→ INSTRUCTIONS TO FOLLOW
Reproduce verbatim the lines from the one containing "At what coordinates should I click to accomplish: Point" through the one containing "tap(627, 29)", inclusive, and output nothing else.

---

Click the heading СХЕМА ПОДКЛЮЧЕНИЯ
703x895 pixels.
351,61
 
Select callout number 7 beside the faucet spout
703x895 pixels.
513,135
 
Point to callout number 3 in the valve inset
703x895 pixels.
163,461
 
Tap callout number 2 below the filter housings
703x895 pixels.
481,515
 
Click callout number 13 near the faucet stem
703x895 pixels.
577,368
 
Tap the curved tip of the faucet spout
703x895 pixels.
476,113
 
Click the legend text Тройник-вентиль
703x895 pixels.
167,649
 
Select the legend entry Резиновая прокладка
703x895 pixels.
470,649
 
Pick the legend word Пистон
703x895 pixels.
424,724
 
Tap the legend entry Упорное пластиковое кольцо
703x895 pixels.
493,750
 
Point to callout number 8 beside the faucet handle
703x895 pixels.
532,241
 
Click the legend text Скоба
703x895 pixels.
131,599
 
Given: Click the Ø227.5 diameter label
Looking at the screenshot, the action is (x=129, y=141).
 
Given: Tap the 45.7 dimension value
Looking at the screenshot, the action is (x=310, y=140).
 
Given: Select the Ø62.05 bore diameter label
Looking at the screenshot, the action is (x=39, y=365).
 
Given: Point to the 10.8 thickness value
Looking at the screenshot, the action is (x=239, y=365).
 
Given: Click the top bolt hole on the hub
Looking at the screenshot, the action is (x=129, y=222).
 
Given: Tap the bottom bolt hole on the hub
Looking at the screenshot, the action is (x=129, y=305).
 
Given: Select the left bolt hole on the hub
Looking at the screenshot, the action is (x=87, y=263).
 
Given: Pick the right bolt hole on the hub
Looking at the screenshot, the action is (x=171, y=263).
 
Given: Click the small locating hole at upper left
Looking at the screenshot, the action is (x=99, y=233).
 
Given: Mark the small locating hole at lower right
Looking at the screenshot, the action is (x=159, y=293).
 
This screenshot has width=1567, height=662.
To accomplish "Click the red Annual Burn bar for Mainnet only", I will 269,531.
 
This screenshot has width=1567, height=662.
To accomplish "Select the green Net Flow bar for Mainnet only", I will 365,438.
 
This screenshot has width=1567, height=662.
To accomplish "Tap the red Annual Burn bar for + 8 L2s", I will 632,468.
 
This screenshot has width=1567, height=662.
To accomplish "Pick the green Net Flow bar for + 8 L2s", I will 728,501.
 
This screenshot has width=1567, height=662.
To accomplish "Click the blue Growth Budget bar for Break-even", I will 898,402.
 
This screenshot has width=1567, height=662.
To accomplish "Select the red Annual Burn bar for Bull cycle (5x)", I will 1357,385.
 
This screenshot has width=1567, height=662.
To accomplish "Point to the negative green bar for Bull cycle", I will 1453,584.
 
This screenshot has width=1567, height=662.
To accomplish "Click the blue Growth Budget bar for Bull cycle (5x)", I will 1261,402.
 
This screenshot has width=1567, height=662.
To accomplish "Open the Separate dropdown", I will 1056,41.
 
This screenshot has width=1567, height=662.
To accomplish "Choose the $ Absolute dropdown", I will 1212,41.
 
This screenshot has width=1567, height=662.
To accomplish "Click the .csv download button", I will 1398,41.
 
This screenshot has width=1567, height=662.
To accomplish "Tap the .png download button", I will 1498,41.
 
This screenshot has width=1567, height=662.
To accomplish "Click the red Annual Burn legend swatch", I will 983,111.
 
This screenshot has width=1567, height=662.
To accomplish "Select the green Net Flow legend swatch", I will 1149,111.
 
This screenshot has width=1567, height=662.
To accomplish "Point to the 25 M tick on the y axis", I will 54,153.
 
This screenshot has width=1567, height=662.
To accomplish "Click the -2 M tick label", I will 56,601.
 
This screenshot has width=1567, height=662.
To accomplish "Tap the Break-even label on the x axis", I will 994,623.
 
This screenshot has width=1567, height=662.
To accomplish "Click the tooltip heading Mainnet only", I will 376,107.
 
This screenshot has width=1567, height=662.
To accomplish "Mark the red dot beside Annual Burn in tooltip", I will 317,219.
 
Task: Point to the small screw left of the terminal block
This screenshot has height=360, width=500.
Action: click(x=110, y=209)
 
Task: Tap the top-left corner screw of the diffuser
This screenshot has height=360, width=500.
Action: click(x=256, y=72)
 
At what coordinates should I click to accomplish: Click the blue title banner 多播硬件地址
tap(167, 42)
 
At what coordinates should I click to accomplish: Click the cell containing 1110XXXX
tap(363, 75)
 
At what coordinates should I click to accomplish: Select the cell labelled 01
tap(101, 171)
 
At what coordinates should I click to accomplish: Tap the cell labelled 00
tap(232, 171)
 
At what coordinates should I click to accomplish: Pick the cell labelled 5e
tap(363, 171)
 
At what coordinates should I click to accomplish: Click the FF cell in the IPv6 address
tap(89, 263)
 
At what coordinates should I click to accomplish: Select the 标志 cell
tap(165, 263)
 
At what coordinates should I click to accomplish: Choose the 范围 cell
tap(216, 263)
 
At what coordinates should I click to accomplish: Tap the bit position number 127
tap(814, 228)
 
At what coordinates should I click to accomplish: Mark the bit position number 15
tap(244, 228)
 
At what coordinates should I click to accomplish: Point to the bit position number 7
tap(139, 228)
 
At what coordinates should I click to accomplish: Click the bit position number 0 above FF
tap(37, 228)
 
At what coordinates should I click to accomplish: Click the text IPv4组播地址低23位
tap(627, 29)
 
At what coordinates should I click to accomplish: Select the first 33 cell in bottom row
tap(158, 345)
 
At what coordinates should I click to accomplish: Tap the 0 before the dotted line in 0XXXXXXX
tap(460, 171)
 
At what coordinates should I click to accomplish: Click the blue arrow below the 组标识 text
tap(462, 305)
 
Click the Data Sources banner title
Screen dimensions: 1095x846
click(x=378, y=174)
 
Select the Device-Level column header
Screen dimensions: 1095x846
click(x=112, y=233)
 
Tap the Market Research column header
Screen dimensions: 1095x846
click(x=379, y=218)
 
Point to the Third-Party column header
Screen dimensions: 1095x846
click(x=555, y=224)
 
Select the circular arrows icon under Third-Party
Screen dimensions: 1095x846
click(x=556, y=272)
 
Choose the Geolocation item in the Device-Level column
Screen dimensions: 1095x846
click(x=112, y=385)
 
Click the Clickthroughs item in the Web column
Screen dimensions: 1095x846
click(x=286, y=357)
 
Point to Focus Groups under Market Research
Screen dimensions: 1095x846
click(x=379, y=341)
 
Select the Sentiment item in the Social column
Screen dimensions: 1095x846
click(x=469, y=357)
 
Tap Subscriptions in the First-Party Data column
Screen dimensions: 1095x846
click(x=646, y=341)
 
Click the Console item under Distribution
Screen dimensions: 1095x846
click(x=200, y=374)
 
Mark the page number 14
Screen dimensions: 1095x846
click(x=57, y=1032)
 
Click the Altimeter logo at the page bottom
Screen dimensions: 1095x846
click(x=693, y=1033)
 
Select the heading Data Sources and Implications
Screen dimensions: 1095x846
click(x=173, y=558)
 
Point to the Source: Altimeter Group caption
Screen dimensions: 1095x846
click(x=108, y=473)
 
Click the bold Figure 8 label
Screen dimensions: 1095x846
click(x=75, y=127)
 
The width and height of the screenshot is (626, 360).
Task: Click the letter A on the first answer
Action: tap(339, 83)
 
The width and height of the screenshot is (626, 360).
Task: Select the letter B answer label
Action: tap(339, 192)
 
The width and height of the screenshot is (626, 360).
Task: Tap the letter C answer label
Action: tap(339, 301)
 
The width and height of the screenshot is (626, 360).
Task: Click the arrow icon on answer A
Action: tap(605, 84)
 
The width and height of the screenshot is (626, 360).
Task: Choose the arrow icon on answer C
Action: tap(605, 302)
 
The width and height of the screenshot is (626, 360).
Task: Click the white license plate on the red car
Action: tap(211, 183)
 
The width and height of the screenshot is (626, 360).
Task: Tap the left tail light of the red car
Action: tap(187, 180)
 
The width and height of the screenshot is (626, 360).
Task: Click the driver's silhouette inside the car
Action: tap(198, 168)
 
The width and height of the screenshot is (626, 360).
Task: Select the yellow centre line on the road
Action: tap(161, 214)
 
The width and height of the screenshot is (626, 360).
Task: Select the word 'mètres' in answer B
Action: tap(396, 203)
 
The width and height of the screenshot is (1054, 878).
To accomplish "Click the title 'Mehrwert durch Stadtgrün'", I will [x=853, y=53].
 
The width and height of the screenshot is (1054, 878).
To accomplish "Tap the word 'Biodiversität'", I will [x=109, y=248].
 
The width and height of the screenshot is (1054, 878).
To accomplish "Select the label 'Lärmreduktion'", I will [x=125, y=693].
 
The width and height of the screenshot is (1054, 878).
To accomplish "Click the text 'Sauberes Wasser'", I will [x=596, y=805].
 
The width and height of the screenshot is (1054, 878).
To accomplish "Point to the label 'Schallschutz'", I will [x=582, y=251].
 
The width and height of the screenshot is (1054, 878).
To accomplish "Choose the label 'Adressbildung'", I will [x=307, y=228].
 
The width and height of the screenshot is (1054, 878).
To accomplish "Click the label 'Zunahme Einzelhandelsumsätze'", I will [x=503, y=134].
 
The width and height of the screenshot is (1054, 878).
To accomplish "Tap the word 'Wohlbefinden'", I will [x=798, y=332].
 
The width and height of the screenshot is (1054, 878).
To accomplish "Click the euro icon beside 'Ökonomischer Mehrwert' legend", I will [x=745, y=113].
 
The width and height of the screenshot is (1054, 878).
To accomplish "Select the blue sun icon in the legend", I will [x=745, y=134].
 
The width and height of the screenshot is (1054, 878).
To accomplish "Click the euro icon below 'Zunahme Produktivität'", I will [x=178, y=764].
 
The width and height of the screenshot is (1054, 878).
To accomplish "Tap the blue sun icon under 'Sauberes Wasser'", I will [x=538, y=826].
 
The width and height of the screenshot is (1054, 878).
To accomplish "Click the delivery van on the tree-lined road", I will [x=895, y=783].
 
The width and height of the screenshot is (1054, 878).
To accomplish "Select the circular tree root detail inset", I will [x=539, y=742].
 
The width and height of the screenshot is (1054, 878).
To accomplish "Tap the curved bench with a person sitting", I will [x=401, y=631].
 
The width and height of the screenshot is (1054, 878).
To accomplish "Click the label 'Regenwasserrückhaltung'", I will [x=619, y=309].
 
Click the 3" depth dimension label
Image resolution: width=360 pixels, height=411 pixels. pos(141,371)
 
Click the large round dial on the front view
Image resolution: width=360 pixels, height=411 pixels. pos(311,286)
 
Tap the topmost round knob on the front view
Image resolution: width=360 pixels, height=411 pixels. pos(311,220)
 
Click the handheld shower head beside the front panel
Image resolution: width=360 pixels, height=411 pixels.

---

→ FINISHED TASK
At what coordinates should I click to accomplish: Point to the bit position number 7
tap(139, 228)
 
At what coordinates should I click to accomplish: Click the bit position number 0 above FF
tap(37, 228)
 
At what coordinates should I click to accomplish: Click the text IPv4组播地址低23位
tap(627, 29)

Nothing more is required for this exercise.